Ausgerechnet Björn Höcke könnte bei der Landtagswahl in Thüringen ein Mandat verwehrt bleiben. Wohl vor allem deshalb hat er jetzt seinen Wahlkreis gewechselt und tritt in Greiz an. Sein Gegenkandidat von der CDU wirft ihm vor, die Region für die eigene Karriere zu benutzen.

Eine Analyse
Dieser Text enthält eine Einordnung aktueller Ereignisse, in die neben Daten und Fakten auch die Einschätzungen von Max Zeising sowie ggf. von Expertinnen oder Experten einfließen. Informieren Sie sich über die verschiedenen journalistischen Textarten.

Wenn Björn Höcke mit dem Auto in seine neue "Wahl-Heimat" fährt, dann muss er einige Zeit einplanen.

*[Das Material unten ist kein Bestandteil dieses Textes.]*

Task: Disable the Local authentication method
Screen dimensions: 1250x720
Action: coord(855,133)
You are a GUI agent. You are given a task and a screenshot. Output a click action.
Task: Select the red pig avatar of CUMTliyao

Der AfD-Landeschef von Thüringen wohnt im Eichsfeld, einer Region am nordwestlichen Rand des Bundeslandes, an der Grenze zu Hessen. Wenn nun aber am 1. September in Thüringen ein neuer Landtag gewählt wird, dann wird Höcke gar nicht im Eichsfeld auf dem Wahlzettel stehen. Sondern: im mehr als 200 Kilometer entfernten Landkreis Greiz.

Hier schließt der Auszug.